Stored entries:
+ + + + + + +

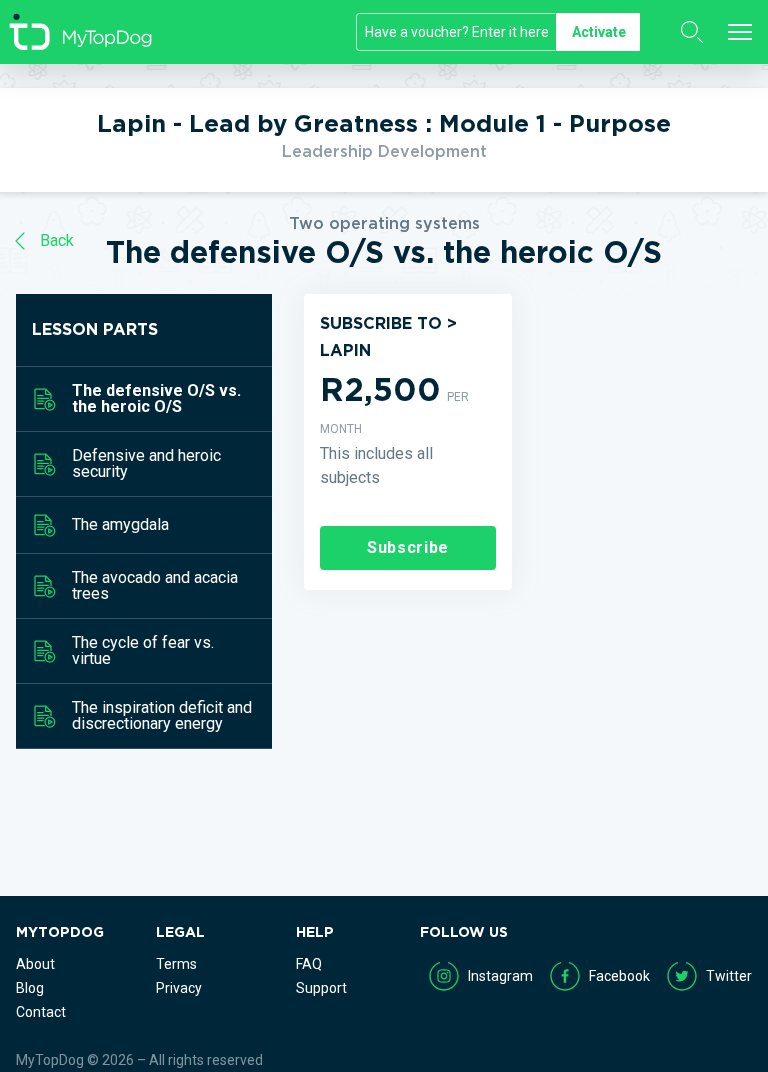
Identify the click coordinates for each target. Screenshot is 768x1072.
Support (321, 988)
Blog (30, 988)
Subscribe (408, 547)
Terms (176, 964)
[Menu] (740, 32)
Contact (41, 1012)
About (35, 964)
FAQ (309, 964)
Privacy (179, 988)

+ + + + + + +

_INSTRUCTIONS TO FOLLOW_:
Print every record above exactly, with no pictures.

_OUTPUT OF THE TASK_:
Identify the click coordinates for each target. Screenshot is 768x1072.
Support (321, 988)
Blog (30, 988)
Subscribe (408, 547)
Terms (176, 964)
[Menu] (740, 32)
Contact (41, 1012)
About (35, 964)
FAQ (309, 964)
Privacy (179, 988)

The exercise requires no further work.